What the exercise asks ->
Start at the line in the records that contains "Where should I click to: Share" and stop after the line that contains "click(x=563, y=762)". Reproduce only those lines, changing "article" to "post" and keeping everything else the same.

Data supplied ->
----------

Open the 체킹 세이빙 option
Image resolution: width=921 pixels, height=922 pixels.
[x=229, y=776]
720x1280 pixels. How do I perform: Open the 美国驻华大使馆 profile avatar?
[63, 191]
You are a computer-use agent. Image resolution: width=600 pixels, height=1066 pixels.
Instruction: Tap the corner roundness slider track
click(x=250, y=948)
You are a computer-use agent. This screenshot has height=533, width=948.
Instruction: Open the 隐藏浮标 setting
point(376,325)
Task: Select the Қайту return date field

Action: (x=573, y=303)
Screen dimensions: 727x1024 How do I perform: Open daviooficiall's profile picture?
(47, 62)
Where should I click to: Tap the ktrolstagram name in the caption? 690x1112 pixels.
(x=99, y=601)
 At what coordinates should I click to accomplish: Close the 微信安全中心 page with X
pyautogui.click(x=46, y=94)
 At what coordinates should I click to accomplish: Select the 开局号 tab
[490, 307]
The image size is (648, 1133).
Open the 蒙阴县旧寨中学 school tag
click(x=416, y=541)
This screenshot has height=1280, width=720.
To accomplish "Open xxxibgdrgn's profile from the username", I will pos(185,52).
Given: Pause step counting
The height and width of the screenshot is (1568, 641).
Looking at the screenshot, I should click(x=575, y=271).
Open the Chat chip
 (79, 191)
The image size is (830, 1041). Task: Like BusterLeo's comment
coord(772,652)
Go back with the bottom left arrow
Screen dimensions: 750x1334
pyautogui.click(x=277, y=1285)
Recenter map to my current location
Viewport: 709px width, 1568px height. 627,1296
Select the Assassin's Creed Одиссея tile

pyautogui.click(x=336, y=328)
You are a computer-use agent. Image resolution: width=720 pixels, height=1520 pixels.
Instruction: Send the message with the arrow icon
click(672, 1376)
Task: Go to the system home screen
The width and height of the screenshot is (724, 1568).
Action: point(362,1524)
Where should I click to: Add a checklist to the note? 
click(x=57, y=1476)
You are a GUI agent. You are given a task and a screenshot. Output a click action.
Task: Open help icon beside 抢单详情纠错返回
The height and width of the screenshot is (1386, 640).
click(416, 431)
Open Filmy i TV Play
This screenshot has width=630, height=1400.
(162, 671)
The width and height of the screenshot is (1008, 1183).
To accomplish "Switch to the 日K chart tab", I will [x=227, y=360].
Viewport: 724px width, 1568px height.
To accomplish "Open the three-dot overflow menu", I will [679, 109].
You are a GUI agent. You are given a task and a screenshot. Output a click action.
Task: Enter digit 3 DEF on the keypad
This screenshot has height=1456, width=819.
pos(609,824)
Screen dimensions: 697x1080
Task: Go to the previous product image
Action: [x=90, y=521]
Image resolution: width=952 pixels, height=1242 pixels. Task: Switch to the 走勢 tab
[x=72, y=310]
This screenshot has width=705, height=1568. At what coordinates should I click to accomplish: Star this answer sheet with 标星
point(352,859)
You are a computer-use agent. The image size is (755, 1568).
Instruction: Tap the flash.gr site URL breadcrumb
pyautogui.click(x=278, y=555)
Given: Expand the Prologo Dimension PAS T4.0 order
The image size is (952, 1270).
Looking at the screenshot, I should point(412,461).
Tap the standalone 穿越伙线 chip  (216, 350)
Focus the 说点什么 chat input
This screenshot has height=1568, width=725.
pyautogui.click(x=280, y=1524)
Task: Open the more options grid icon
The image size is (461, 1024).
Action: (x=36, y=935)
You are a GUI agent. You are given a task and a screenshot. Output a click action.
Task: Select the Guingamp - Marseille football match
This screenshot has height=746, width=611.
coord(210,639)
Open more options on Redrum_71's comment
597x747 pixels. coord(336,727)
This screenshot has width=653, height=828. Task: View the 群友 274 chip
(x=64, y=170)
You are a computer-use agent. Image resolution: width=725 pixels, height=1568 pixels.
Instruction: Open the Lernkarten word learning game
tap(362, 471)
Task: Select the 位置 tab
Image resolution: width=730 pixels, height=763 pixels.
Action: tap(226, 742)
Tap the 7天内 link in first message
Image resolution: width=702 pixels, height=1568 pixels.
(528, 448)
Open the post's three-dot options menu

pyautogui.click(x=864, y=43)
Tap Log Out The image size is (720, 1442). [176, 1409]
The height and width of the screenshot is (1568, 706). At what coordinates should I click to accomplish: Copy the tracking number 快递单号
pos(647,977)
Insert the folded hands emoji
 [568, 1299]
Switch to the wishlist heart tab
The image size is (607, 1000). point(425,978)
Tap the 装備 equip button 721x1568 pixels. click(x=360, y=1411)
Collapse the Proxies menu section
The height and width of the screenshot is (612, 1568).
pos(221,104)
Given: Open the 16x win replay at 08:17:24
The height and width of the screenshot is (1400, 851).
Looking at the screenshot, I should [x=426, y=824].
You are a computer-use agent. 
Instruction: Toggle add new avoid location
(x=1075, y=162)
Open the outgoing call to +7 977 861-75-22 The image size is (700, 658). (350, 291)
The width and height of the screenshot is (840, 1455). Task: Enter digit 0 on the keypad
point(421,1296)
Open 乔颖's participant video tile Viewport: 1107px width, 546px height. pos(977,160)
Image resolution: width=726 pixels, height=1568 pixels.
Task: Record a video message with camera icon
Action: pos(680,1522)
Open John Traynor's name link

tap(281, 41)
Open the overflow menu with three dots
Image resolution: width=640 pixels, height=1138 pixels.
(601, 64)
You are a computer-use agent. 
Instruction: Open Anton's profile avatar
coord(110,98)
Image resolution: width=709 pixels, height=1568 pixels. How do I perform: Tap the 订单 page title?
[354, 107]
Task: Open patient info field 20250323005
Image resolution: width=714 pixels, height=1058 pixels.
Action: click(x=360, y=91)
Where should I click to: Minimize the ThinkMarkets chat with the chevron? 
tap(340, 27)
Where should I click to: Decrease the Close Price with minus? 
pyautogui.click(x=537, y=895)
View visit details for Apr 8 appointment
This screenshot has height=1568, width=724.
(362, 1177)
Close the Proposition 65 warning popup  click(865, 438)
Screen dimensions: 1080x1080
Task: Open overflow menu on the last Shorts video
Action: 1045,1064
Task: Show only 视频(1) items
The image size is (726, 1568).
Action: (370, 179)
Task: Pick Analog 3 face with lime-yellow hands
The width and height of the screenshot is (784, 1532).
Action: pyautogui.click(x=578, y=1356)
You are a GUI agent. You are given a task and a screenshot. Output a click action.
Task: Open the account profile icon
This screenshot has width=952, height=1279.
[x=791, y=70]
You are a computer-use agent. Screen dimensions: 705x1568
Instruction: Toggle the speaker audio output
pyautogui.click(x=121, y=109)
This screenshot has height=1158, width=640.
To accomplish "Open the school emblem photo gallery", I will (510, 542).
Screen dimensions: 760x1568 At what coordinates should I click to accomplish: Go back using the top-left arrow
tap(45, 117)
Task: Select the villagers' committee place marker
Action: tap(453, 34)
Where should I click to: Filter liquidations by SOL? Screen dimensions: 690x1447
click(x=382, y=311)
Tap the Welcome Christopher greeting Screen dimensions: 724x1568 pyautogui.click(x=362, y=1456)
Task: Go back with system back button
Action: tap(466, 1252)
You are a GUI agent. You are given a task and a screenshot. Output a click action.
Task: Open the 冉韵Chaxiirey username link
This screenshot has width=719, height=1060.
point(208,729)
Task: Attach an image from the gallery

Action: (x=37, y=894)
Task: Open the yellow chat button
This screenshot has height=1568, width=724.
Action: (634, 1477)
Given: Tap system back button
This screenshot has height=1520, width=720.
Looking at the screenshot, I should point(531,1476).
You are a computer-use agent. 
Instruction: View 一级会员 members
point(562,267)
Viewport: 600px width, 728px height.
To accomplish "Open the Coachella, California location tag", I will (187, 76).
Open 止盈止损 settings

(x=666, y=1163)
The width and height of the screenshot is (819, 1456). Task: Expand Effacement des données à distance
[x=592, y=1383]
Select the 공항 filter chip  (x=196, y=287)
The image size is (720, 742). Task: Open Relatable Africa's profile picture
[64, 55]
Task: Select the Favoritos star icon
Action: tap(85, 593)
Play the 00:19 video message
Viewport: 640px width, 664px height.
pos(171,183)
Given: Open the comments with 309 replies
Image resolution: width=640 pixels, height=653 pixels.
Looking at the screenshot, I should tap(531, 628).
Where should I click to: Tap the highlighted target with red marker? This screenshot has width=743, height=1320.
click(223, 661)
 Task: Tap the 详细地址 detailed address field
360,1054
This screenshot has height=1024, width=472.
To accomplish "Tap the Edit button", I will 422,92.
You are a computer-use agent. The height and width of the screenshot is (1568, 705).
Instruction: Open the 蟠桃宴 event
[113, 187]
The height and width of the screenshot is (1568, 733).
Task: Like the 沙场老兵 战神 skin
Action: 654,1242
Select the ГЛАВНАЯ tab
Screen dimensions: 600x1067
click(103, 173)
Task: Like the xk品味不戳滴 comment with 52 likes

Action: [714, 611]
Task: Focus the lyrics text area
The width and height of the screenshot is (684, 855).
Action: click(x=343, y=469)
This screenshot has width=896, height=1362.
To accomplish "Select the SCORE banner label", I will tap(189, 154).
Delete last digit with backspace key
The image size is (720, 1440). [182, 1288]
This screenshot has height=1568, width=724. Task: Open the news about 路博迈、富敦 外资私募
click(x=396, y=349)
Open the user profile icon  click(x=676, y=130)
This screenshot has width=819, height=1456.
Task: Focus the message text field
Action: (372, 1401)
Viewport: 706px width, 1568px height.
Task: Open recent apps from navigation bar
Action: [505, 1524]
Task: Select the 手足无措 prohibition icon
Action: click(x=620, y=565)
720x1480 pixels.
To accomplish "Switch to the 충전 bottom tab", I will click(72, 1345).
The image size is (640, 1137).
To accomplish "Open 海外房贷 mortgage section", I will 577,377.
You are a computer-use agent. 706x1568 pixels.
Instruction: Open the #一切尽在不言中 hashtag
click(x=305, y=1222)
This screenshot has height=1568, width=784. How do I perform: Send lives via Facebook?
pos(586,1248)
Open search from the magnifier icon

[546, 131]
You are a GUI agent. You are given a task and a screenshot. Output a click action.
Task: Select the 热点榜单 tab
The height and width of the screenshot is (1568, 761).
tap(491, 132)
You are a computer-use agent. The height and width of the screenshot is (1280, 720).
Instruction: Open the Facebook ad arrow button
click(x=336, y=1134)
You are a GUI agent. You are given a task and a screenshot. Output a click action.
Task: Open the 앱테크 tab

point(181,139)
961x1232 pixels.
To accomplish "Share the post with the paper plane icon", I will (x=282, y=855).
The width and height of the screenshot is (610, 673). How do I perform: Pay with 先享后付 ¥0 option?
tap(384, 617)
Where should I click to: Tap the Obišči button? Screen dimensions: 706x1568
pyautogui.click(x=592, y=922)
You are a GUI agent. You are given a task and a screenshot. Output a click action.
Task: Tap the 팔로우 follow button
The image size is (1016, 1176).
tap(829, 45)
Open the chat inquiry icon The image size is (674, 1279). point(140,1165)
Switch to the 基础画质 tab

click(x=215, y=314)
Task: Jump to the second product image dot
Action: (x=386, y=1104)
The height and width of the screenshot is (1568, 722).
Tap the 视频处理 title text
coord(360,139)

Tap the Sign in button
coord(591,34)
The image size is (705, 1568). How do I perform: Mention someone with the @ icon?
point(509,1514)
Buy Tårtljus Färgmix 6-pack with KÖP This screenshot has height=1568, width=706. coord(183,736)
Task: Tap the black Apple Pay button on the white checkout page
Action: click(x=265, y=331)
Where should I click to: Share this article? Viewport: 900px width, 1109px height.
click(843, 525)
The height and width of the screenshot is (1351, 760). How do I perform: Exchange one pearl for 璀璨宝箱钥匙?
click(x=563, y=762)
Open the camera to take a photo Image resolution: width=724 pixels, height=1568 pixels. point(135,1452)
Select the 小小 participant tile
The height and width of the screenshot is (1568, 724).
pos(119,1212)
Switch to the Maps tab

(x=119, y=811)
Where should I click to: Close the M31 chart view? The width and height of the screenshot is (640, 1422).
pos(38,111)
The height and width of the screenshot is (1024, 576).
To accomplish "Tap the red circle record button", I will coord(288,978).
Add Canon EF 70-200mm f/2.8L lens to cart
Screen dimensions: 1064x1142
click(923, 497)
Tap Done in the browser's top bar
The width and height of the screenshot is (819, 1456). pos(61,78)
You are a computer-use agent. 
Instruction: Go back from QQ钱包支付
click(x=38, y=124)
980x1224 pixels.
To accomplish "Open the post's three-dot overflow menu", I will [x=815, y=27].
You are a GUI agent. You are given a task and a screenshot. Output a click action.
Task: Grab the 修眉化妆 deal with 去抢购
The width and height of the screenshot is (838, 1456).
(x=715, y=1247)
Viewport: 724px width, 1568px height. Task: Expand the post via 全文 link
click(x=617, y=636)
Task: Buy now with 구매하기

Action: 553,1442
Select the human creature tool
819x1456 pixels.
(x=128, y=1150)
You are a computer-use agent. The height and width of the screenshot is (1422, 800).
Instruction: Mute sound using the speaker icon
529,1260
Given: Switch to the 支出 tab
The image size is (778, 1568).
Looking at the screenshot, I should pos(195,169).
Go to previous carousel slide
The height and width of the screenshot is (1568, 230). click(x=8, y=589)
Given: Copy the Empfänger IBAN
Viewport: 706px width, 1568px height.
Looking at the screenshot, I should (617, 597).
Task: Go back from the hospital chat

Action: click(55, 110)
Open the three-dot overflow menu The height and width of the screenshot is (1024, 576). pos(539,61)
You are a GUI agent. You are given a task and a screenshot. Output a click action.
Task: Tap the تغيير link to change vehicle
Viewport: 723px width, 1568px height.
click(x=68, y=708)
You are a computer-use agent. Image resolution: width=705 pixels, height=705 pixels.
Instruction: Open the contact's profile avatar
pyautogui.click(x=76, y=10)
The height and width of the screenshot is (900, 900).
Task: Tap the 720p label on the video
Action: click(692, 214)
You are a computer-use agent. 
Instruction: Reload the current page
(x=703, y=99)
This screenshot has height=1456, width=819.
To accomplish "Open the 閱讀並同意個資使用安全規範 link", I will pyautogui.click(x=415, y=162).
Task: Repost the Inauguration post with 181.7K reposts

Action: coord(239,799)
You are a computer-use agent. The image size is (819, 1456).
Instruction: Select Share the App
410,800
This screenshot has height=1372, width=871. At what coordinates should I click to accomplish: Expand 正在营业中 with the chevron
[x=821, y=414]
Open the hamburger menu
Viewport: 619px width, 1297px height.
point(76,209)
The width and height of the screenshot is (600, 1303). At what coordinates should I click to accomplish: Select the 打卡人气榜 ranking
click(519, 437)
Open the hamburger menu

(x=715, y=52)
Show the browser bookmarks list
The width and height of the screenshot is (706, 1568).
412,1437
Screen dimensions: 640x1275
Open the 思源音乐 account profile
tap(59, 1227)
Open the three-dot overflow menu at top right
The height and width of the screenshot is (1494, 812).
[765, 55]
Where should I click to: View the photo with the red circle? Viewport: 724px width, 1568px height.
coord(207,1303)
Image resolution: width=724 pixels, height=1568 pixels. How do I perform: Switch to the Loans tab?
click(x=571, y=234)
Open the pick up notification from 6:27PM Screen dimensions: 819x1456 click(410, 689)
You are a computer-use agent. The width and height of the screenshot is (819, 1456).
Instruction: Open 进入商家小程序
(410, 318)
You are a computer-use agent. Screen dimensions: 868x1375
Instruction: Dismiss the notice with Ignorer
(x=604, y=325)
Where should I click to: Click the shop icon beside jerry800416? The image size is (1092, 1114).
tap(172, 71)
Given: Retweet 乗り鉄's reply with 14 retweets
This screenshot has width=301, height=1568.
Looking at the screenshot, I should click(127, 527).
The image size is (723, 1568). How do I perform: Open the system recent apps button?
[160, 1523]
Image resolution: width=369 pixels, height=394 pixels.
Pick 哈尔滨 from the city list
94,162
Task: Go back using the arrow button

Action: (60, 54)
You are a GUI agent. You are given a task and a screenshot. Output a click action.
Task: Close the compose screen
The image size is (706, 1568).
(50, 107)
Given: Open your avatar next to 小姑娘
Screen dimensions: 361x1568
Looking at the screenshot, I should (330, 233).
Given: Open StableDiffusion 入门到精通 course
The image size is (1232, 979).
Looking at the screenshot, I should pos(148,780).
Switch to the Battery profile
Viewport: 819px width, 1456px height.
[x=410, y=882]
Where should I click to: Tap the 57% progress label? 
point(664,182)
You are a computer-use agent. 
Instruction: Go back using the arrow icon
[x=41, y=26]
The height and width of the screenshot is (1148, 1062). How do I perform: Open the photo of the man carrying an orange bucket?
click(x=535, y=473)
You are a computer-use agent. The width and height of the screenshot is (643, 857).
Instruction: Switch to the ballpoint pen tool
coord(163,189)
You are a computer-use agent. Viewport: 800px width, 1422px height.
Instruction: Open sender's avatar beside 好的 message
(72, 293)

----------

Written solution ->
Where should I click to: Share this post? Viewport: 900px width, 1109px height.
click(843, 525)
The height and width of the screenshot is (1351, 760). How do I perform: Exchange one pearl for 璀璨宝箱钥匙?
click(x=563, y=762)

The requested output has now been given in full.